DEINE AUFGABEN:
**1.** Wie lange musste Breitfuss Kammerlander laut dem Text über ihn am Stück in Bolivien bleiben, ohne auszureisen?
**2.** Setze den Text über Breitfuss Kammerlander und seinen bolivianischen Pass nach dem letzten Satz fort.

VORGEGEBENER TEXT:
Ihm war schnell klar, dass er dies annehmen würde. Doch auch bei diesem Vorhaben sollte es nicht bleiben. Bei einem Volksfest in La Paz kam er mit einigen Leuten ins Gespräch, wobei sich später herausstellte, dass einer der Unbekannten Angestellter des bolivianischen Skiverbandes war.

Breitfuss Kammerlander bekundete Interesse, für Bolivien anzutreten. Ganz so einfach war es dann aber doch nicht.

"Die härteste Zeit"

Zwischen dem Entschluss und dem Aushändigen des Reisepasses vergingen sechs Jahre. Zuerst musste der Sport-Freak drei Jahre am Stück in Bolivien verbringen. Ohne Ausreise, ohne Besuch in Österreich. Ganz alleine, ohne Familie.

"Das war brutal zach. Wahrscheinlich die härteste Zeit bis jetzt", blickt er zurück. Doch Breitfuss Kammerlander zog es durch - das ist sein Lebens-Motto. "Wir haben das als Familie besprochen und gesagt, wir tun es. Das ist mein Ding. Entweder ich mache etwas mit hundert Prozent oder ich lasse es gleich bleiben."

Danach vergingen drei weitere Jahre, bis er endlich den Pass in Händen hatte. In dieser Zeit konnte der Tiroler keine Rennen bestreiten - weder in Bolivien, noch in Österreich. Nach insgesamt sechs Jahren war es aber endlich so weit und er erhielt seinen bolivianischen Pass.

AUSGANGSMATERIAL:

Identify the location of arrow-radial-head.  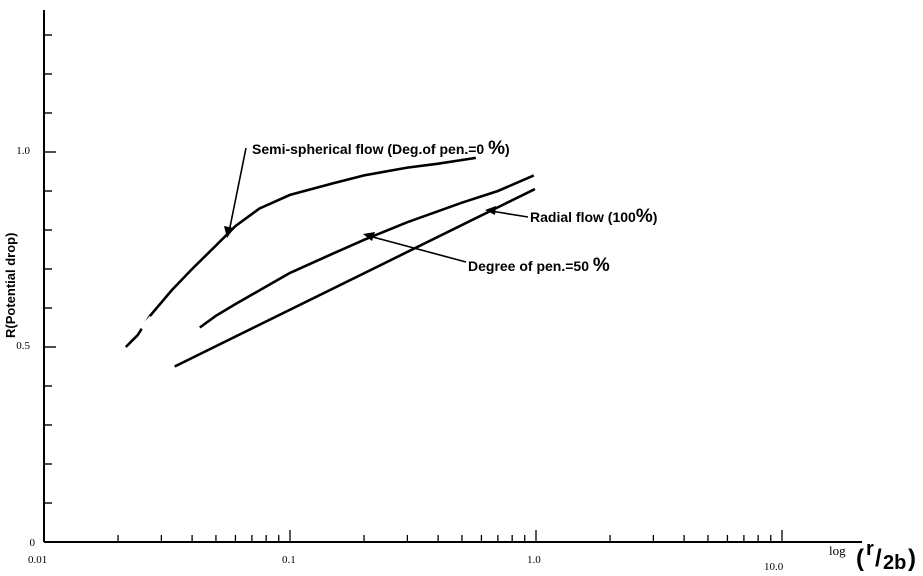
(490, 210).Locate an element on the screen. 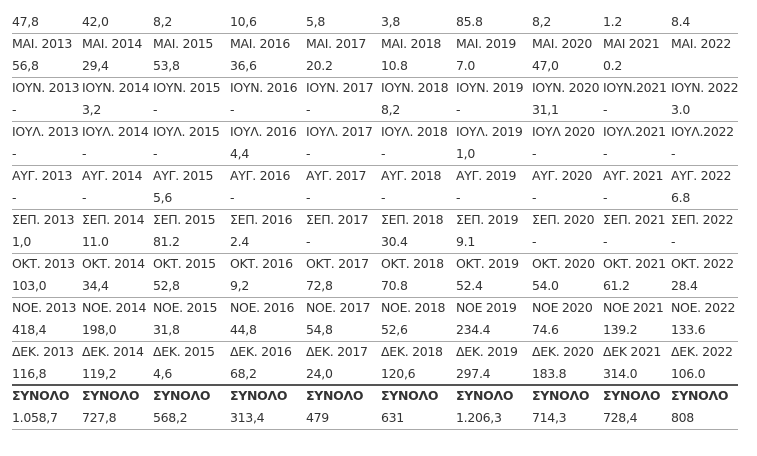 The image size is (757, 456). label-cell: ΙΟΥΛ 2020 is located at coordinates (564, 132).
==
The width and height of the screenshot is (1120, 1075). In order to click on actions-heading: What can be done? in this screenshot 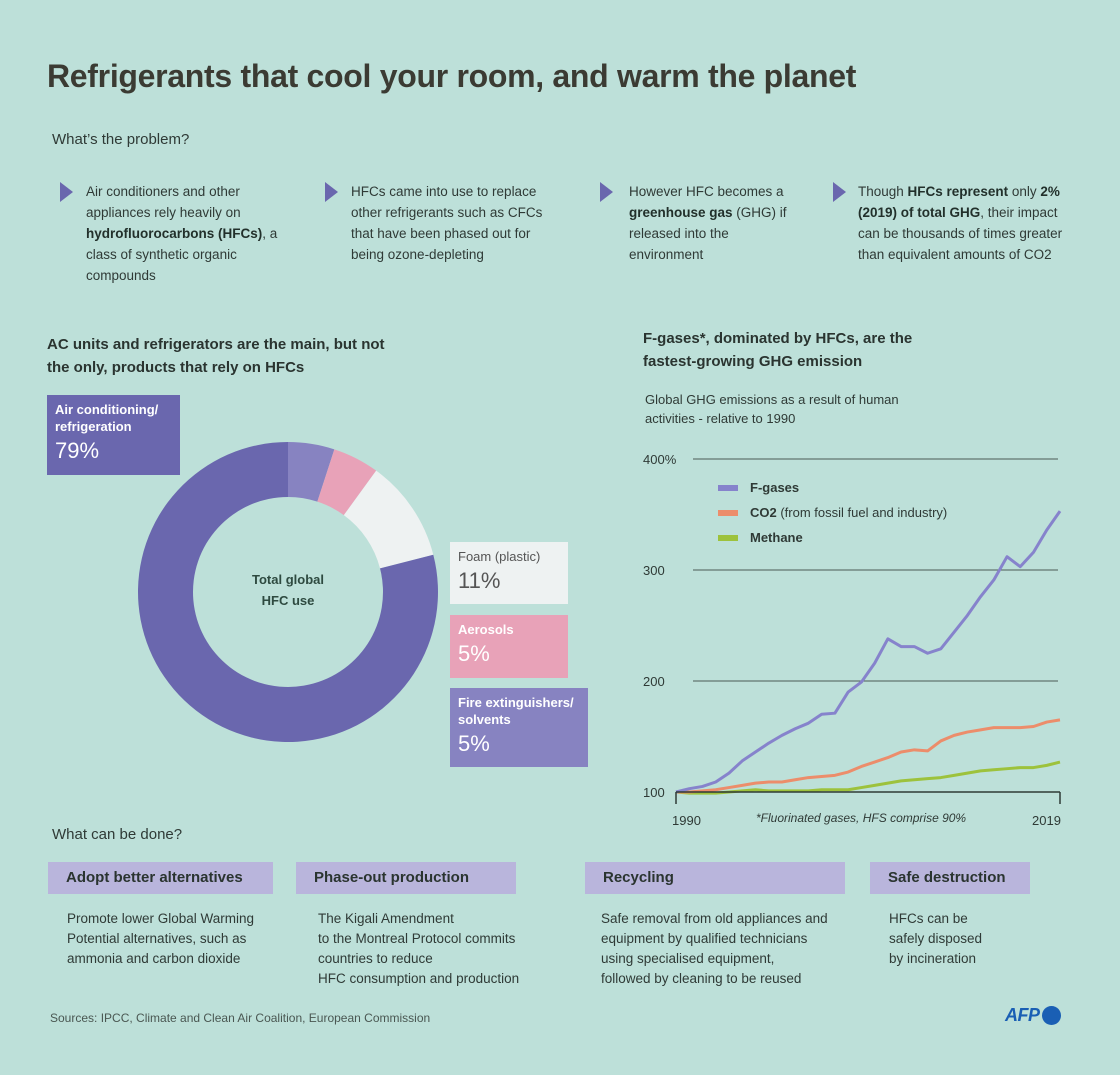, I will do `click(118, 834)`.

LÖSUNGEN:
**1.** Drei Jahre.

**2.**
Das größte Problem

Seit knapp eineinhalb Jahren tingelt er nun gemeinsam mit seinem Vater, der gleichzeitig sein Trainer ist, durch Europa. FIS-Rennen, Europacup, Weltcup, WM. Immer in einem Wohnmobil, um Hotelkosten zu sparen.

Denn die hohen Kosten sind aktuell das größte Problem. Zwar gebe es Unterstützung vom bolivianischen Verband ("fast täglich in Telefon-Kontakt") bzw. vom IOC - bis das Geld aber tatsächlich ankommt, könnte noch viel Zeit vergehen.

"Momentan machen wir alles mit dem Budget der Familie", sagt Breitfuss Kammerlander und fügt an: "Das geht nun aber langsam zu Ende." Verständlich, ist das Minus pro Saison doch in einem hohen fünfstelligen Bereich anzusiedeln.

"Daran denke ich jeden Tag. Diese Belastung bekommst du nicht aus dem Kopf", spricht er offen über die angespannte finanzielle Situation. Dennoch will er sein Ding durchziehen.

"Top 30 sind realistisch"

Dass es ihm ernst ist, beweist folgender Fakt: Während dem Gespräch sitzt sein Bruder im Wohnmobil und tüftelt an den Ski-Schuhen, Vater Rainer werkt an den Ski. Es bleibt nichts unversucht, um den Abstand zur Weltspitze zu verringern.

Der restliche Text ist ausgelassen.